西村)うにと防災がどうやってつながるのでしょうか。
 
古賀)うには、東日本大震災が起きた南三陸の海で豊富にとれます。東日本大震災が起きたときに、海の中でどんなことが起きたのか、海の生き物たちがどんなふうに再生・復興していったのか、問題と課題をどのように解決していけばいいのかを主人公の「僕」の目線と「うに」の目線を通して丁寧に描いた作品です。
 
西村)ウニの目線...面白そうですね。
 
古賀)この本の文を書いた人は、海洋生物の研究者である東北大学の名誉教授と教授です。
 
西村)うにの絵もリアルなのでは。
 
古賀)図鑑本のようにページの隅々までぎっしりと、うにについてのリアルな絵が描かれていて、たくさんの情報が載っています。
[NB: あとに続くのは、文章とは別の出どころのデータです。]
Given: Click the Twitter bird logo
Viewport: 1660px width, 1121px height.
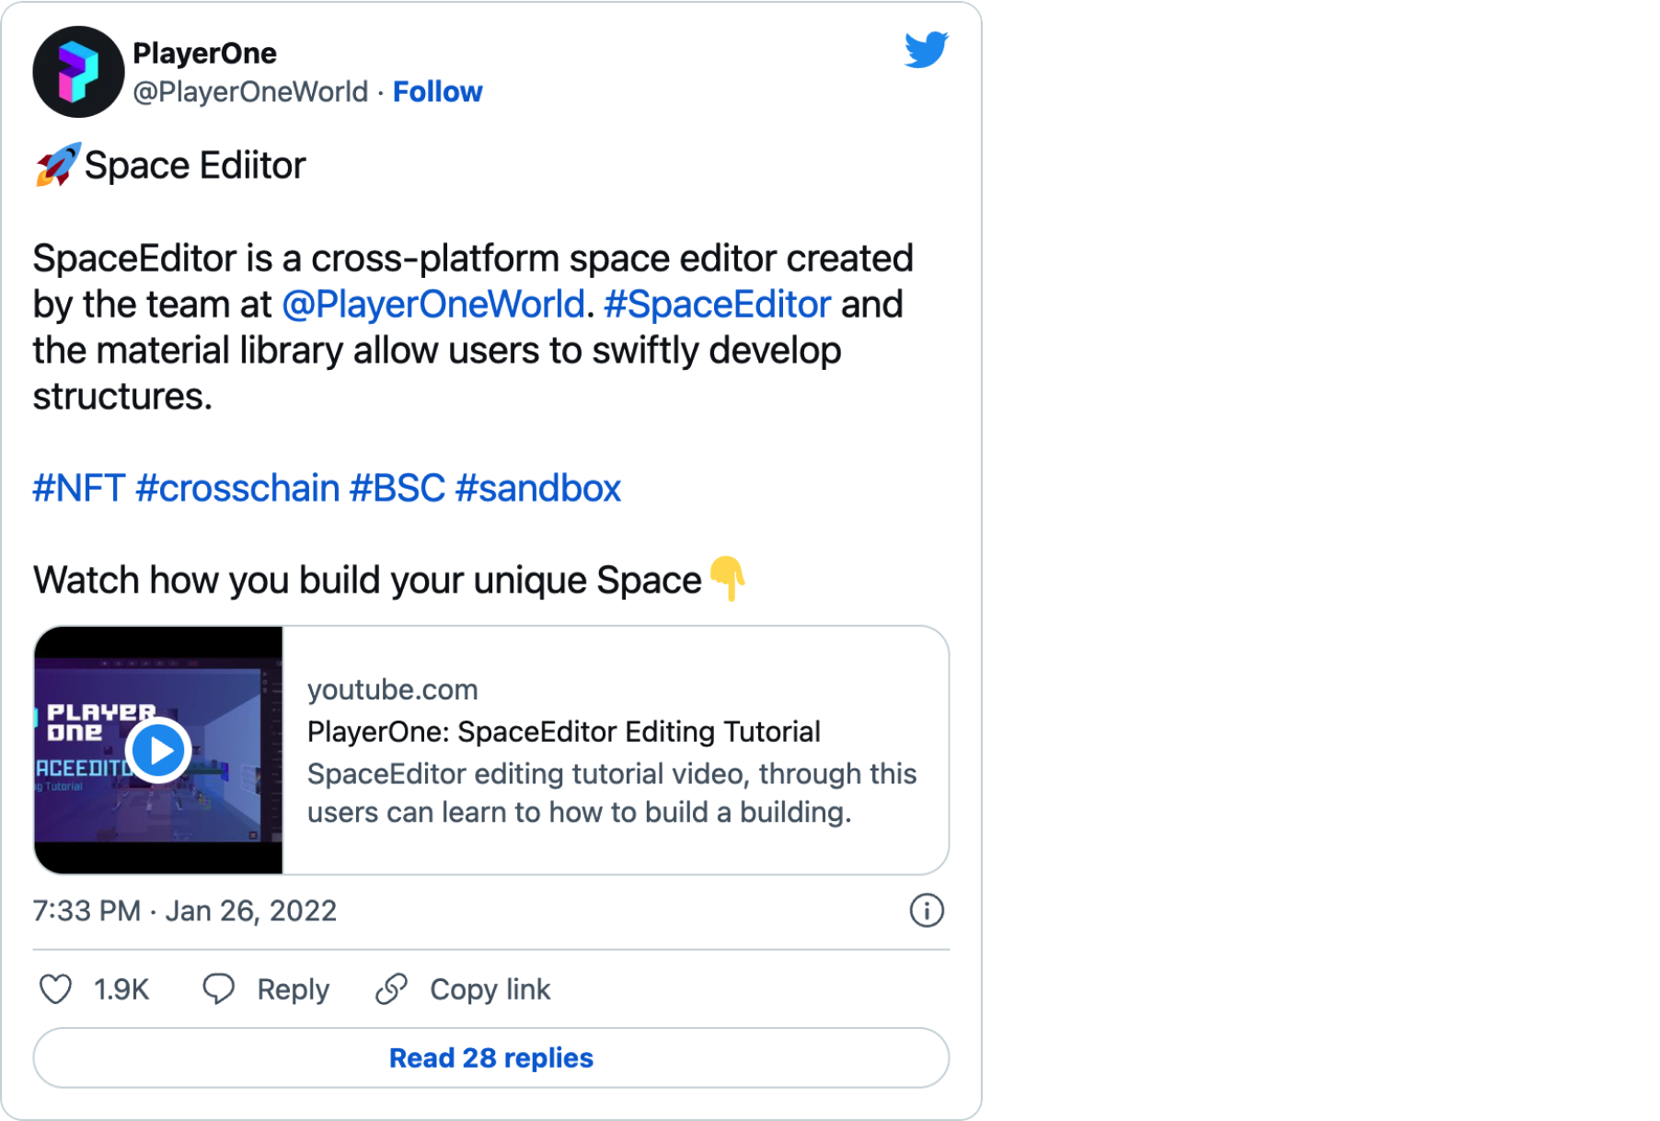Looking at the screenshot, I should [x=925, y=50].
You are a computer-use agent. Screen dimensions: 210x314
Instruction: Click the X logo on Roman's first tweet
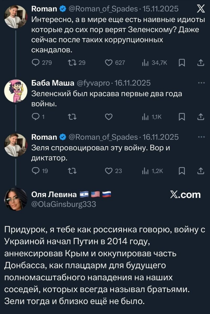(201, 8)
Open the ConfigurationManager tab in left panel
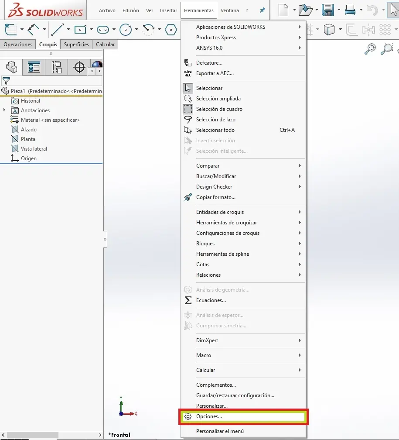 (56, 68)
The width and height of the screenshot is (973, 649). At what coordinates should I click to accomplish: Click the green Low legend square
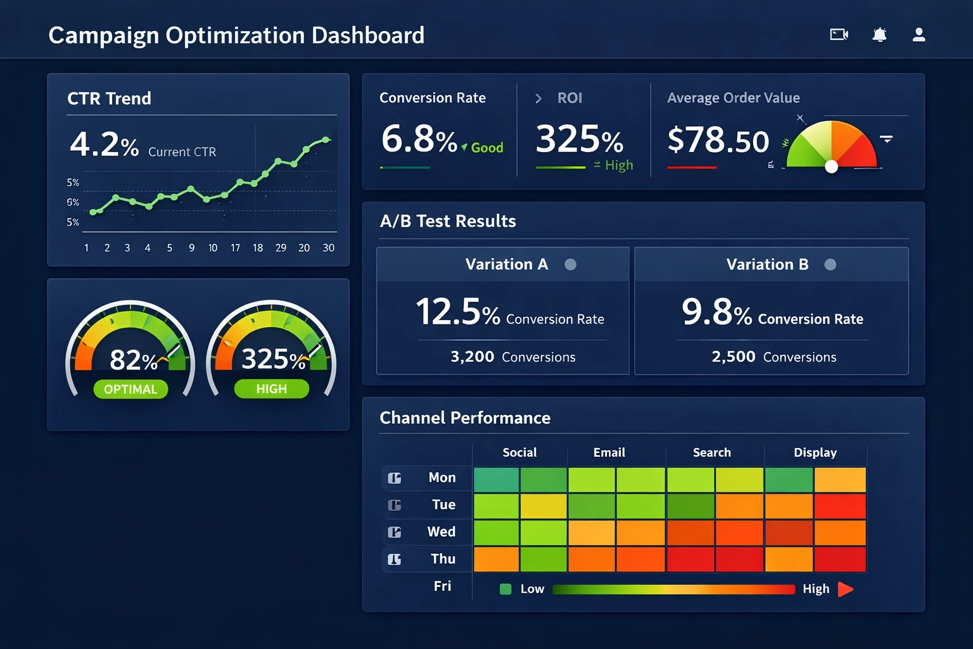tap(506, 589)
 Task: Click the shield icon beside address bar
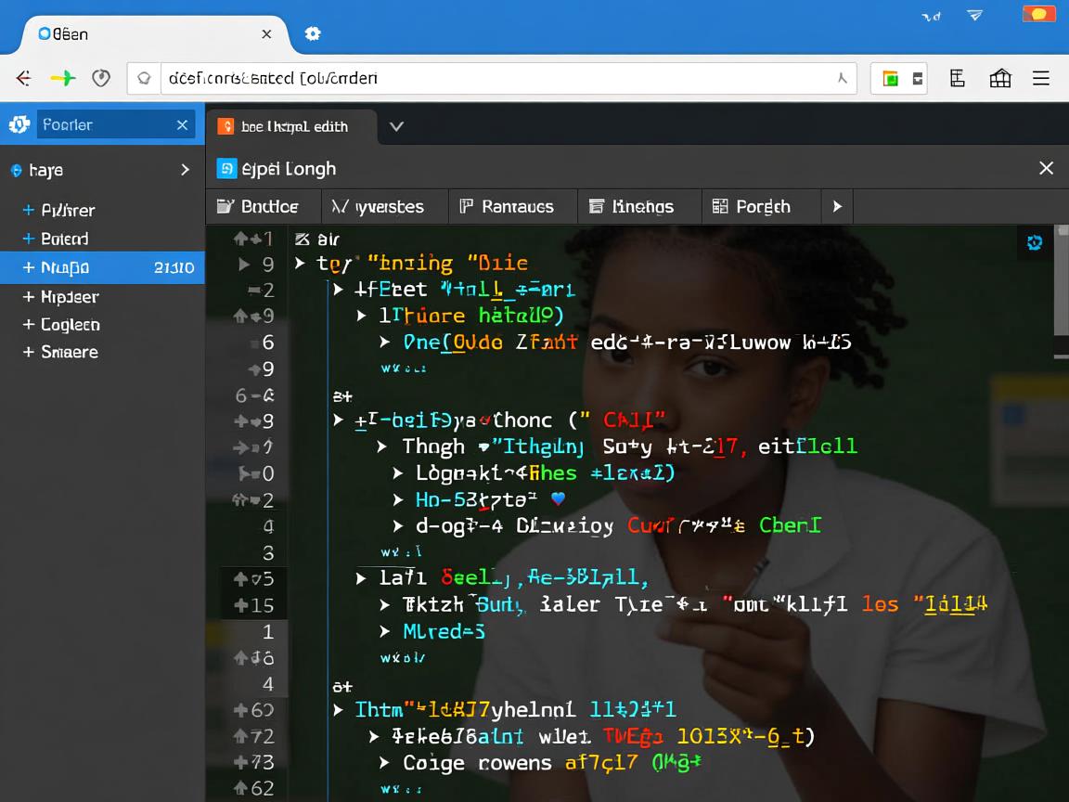pos(101,79)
うにという生き物の不思議さや、東日本大震災がもたらした自然への影響をドキドキ・ワクワクしながら学ぶことができます。1800円で絵本にしては高いかもしれませんが、その価値は十分。高学年なら読書感想文と合わせて、自由研究の教材としても使える絵本です。
 
西村)絵本は、書店や図書館で見ることができますか。
 
古賀)通販や書店で購入できます。
 
西村)ぜひわたしも子どもたちと一緒に読んでみたいです。リスナーに伝えたい防災絵本の魅力を改めて教えてください。
 
古賀)防災絵本には、「災害が起きたら何が起きるのか」「人々はどんなことを思うのか」「命を落とさないために何をするべきなのか」が小さい子どもでもわかるように、選び抜かれた言葉と絵で描かれています。年齢・性別・国を超えて共有することができます。写真や映像では衝撃が強くなってしまうことも、絵本なら、年齢や状況に合わせた表現を大人が子どもに選んであげることもできます。防災絵本は小さな子どもだけが楽しむものではありません。大人のみなさんもわかりやすくて選び抜かれた言葉で描かれた防災絵本のページ開いてみてください。
 
西村)絵本を通じて、家族や友人と防災について向き合うきっかけにもなりますね。この夏、みなさんも防災絵本を読んでみてはいかがでしょうか。
きょうは、防災絵本専門士 古賀涼子さんに夏休みの読書感想文にもおすすめの防災本とその魅力についてお伺いしました。